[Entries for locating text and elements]

§ §

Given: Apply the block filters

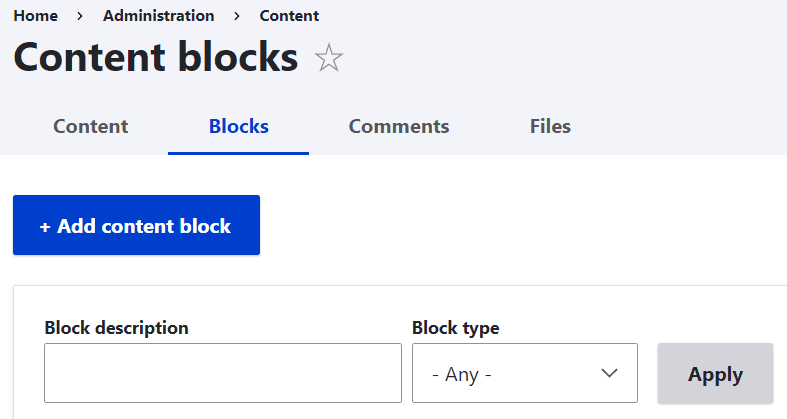Looking at the screenshot, I should [x=715, y=374].
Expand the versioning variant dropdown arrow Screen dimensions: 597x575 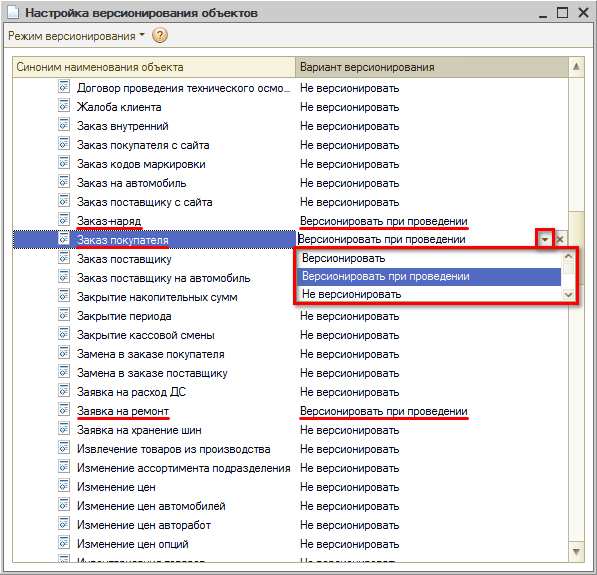(x=545, y=240)
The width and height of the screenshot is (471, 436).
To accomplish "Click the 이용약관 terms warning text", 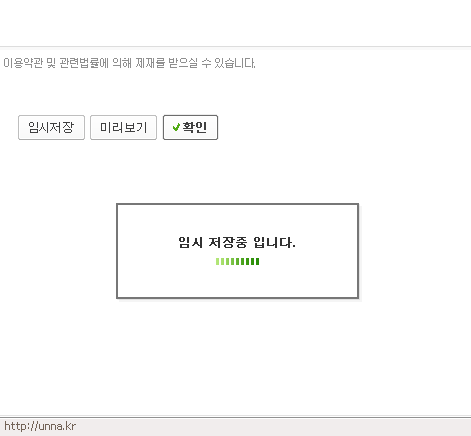I will coord(129,63).
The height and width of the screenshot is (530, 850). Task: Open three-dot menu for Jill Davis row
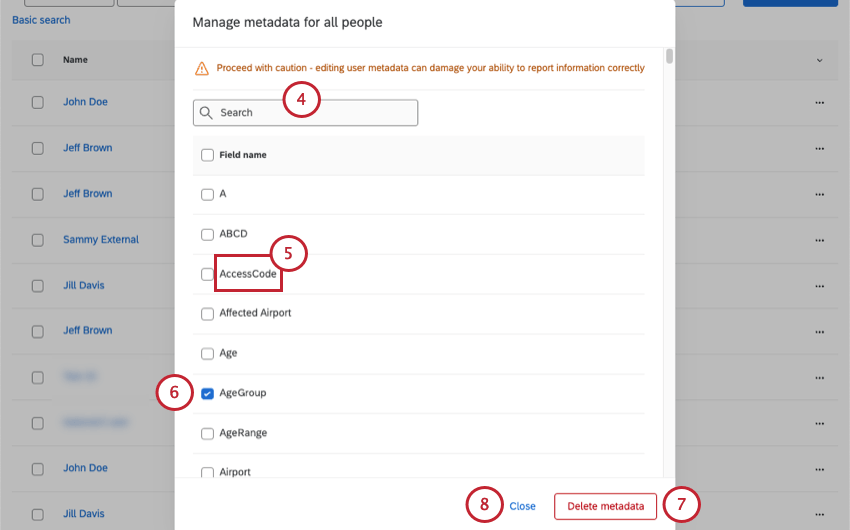[x=820, y=286]
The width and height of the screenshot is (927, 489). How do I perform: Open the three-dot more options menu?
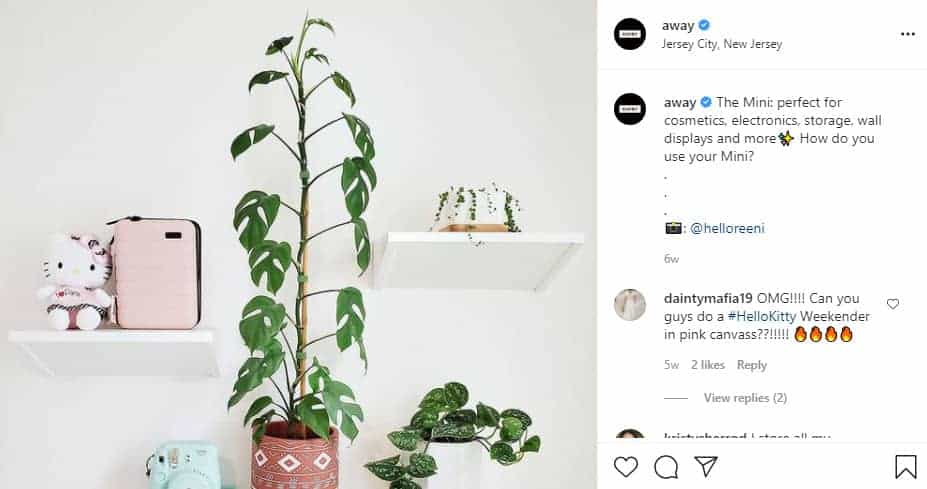pyautogui.click(x=907, y=34)
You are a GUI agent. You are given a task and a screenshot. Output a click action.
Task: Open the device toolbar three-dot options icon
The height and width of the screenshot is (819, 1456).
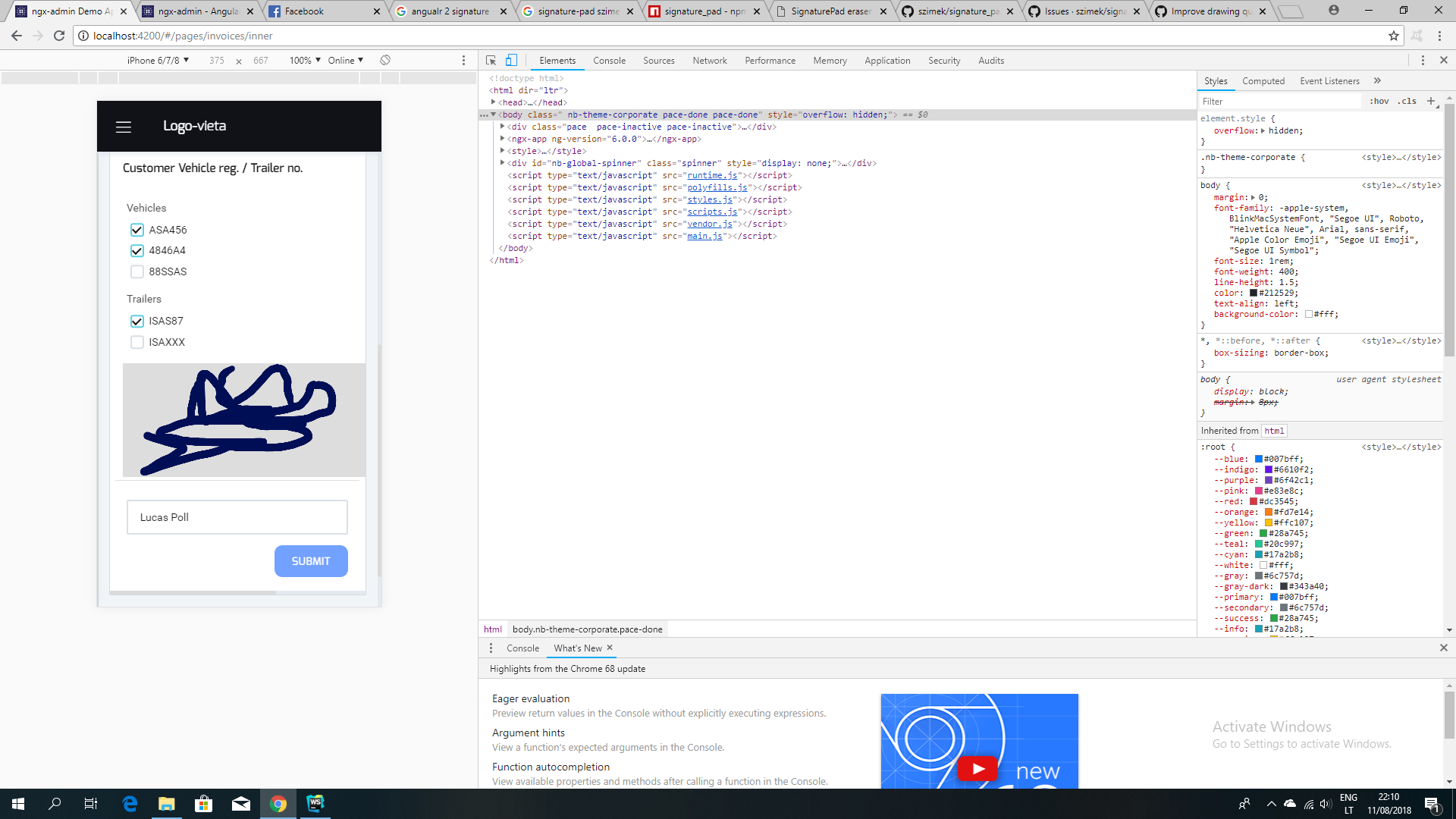[x=463, y=60]
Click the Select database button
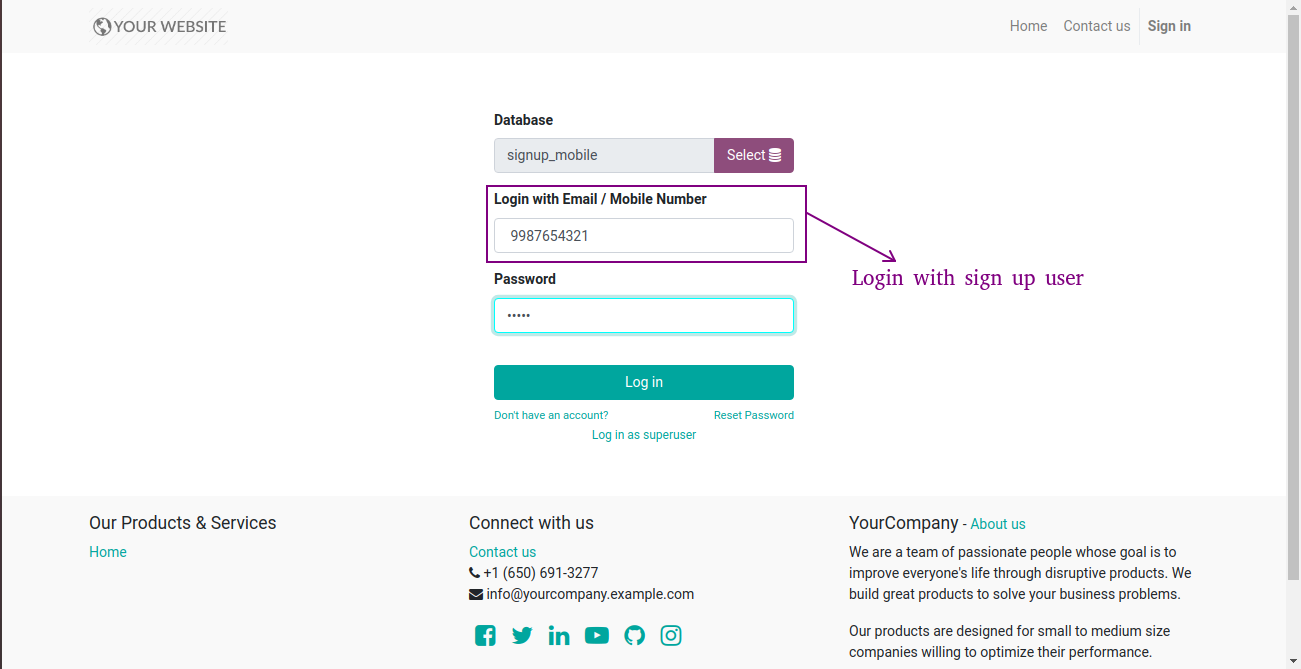The height and width of the screenshot is (669, 1301). tap(754, 155)
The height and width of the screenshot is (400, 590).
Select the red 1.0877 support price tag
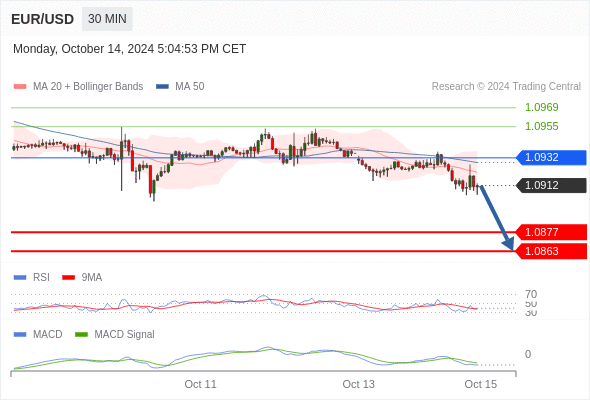[552, 232]

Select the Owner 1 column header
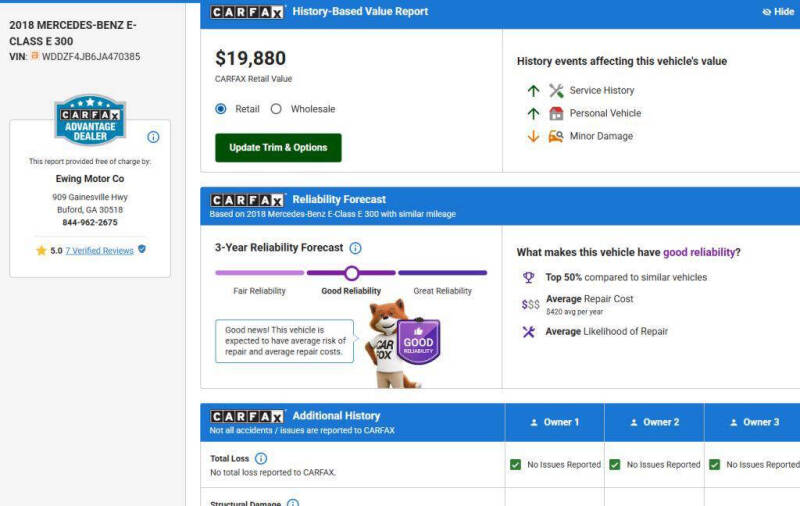tap(555, 422)
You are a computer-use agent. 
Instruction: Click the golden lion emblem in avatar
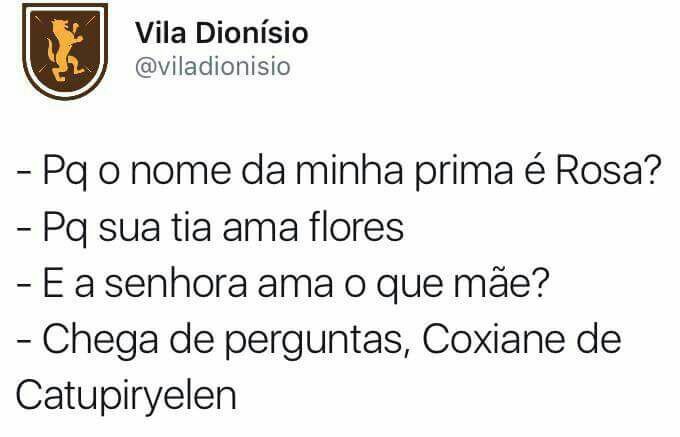pos(65,49)
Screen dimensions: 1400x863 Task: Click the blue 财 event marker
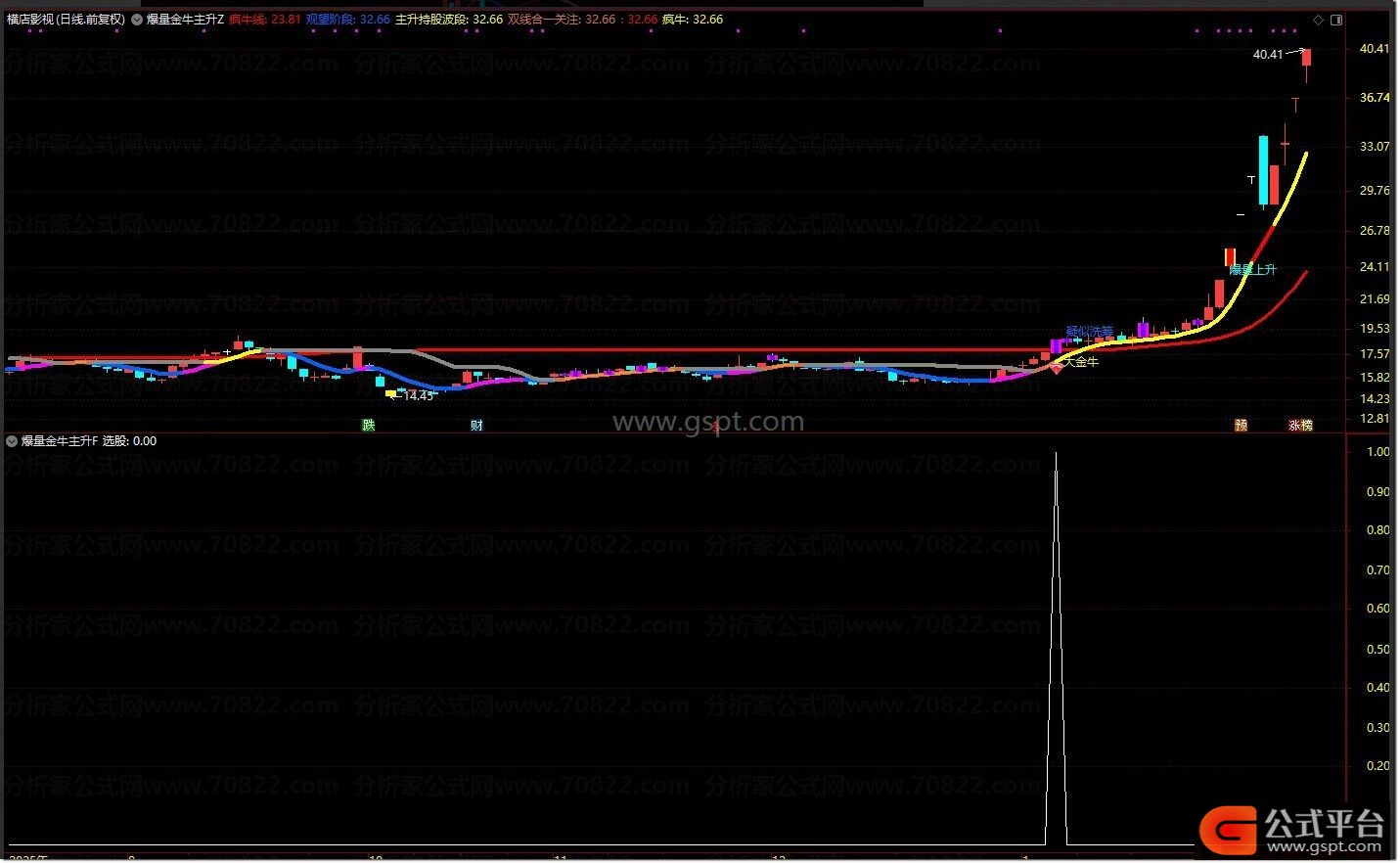tap(476, 425)
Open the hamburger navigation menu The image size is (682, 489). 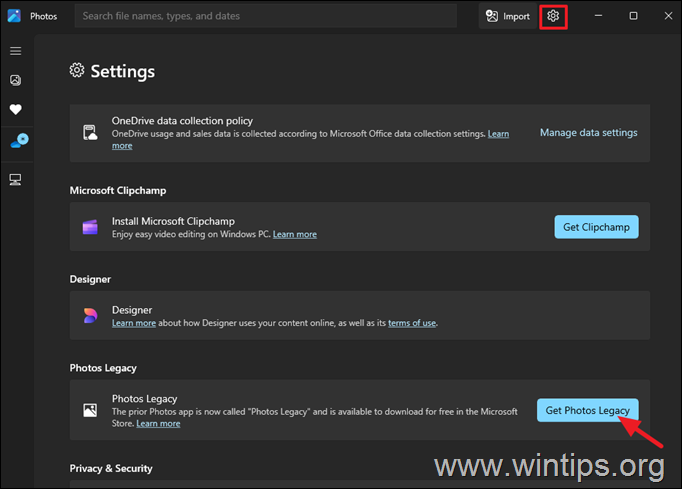click(15, 51)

§ §

Please report how many lines above contain the word "Select", giving only the number.

FULL OUTPUT: 3